TEXTO DO EXERCÍCIO =
▬▬▬▬▬▬▬▬▬▬
Um novo “vírus” parece estar se espalhando pela nossa já enferma sociedade contemporânea: o da demissão silenciosa. Nas últimas semanas, vídeos nos quais milhares de jovens confessam haver aderido a esta nova “modalidade laboral” viralizaram nas redes sociais, especialmente no Tik Tok, a mais utilizada pela geração Z e Millenials.

Essencialmente, consiste em fazer o mínimo possível ou apenas o estritamente necessário para a garantir a manutenção do emprego e assim liberar tempo e energia para “viver”, para se dedicar a outras atividades que tenham mais sentido e tragam mais satisfação. Desencantados com as condições precárias de trabalho, baixos salários e perspectivas frustrantes de futuro, os jovens que não querem prescindir de uma renda mensal constante e que, portanto, não podem simplesmente abrir mão de um emprego, acabaram encontrando uma “estratégia de sobrevivência” que lhes permite continuar garantindo os recursos indispensáveis, sem comprometer sua saúde física e mental.
▬▬▬▬▬▬▬▬▬▬
TAREFAS A CUMPRIR =
1. Reproduza tudo do texto sobre a demissão silenciosa, desde "Essencialmente, consiste em" até "física e mental.".
2. Responda com base no texto sobre a demissão silenciosa:
(a) Em que rede social os vídeos viralizaram especialmente?
(b) Com que condições os jovens estão desencantados?
(c) Para que serve o tempo e a energia liberados?
3. Dê seguimento ao texto sobre a demissão silenciosa a partir de onde ele termina.
As entradas que vêm a seguir não são necessárias.

Dados de ancoragem em coordenadas de pixel =
▬▬▬▬▬▬▬▬▬▬
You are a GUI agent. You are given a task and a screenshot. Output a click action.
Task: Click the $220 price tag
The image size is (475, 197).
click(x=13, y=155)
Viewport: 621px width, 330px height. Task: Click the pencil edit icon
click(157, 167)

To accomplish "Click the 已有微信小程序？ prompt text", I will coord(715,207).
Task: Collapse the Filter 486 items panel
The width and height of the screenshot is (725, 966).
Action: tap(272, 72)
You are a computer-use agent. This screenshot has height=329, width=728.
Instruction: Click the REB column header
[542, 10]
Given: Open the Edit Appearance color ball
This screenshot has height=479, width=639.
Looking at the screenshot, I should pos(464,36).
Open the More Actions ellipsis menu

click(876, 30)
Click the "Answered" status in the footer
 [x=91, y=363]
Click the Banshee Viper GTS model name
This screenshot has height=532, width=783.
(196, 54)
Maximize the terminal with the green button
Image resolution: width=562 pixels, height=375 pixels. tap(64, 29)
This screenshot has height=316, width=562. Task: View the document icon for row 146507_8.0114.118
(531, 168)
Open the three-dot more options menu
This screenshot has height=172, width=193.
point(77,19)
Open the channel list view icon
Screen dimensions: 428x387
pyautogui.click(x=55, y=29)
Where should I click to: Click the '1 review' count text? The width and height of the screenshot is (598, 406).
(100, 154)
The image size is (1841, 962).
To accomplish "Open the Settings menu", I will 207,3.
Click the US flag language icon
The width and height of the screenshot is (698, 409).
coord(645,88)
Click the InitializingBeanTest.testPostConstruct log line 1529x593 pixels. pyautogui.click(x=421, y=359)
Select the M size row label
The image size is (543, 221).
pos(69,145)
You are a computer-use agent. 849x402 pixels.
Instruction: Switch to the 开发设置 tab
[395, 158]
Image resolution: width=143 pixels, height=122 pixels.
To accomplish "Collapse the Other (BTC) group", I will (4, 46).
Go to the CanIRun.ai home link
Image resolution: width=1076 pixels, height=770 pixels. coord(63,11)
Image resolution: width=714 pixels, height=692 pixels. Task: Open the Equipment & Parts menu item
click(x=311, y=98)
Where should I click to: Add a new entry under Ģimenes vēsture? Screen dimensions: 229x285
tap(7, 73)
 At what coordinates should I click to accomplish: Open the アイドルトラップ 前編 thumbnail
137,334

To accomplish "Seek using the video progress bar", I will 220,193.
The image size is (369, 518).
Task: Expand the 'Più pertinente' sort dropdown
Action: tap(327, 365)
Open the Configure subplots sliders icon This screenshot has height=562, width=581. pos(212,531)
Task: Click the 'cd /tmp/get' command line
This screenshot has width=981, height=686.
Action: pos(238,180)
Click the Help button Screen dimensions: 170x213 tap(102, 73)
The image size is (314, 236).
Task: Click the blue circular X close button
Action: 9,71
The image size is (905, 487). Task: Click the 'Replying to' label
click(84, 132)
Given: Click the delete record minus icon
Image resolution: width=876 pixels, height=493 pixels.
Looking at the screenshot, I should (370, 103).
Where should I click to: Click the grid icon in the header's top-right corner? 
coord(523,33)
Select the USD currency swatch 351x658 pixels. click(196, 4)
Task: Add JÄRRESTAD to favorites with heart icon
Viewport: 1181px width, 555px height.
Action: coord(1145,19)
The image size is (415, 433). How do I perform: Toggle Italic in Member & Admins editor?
▬▬▬▬▬▬▬▬▬▬
RESPOSTAS DAS TAREFAS =
1.
Essencialmente, consiste em fazer o mínimo possível ou apenas o estritamente necessário para a garantir a manutenção do emprego e assim liberar tempo e energia para “viver”, para se dedicar a outras atividades que tenham mais sentido e tragam mais satisfação. Desencantados com as condições precárias de trabalho, baixos salários e perspectivas frustrantes de futuro, os jovens que não querem prescindir de uma renda mensal constante e que, portanto, não podem simplesmente abrir mão de um emprego, acabaram encontrando uma “estratégia de sobrevivência” que lhes permite continuar garantindo os recursos indispensáveis, sem comprometer sua saúde física e mental.

2.
(a) No Tik Tok.
(b) Com as condições precárias de trabalho, os baixos salários e as perspectivas frustrantes de futuro.
(c) Para "viver", para se dedicar a outras atividades que tenham mais sentido e tragam mais satisfação.

3.
+ A pressa é inimiga do humano

Tal atitude, que até lembra os movimentos de resistência dos trabalhadores do início da Revolução Industrial, é um fenômeno extremamente sintomático que merece atenção especial por parte de empresários, gestores e empregadores do mundo corporativo de maneira geral.

Superadas as ilusões de felicidade associadas à riqueza financeira e ao status, à posse de bens de consumo e projeção social, tão mobilizadoras para os jovens na virada do milênio (quando virar milionário antes dos 30 anos era o grande sonho), a “novíssima” noção de “propósito”, associada a causas éticas, políticas e sociais, tão em voga na última década, parece estar perdendo força rapidamente, gerando um desconcerto constrangedor nos ideólogos do “novo capitalismo” e nos coachs de plantão.

Tudo parece estar desmoronando muito rápido, e os apelos a princípio tão sedutores como a transformação dos espaços de trabalho em algo semelhante a clubes e parques temáticos, ou a tentativa de apresentar a atividade profissional como meio de realização pessoal e atribuição de sentido existencial para a vida, revelam-se agora como um grande engodo; como simples discurso inconsistente e vazio.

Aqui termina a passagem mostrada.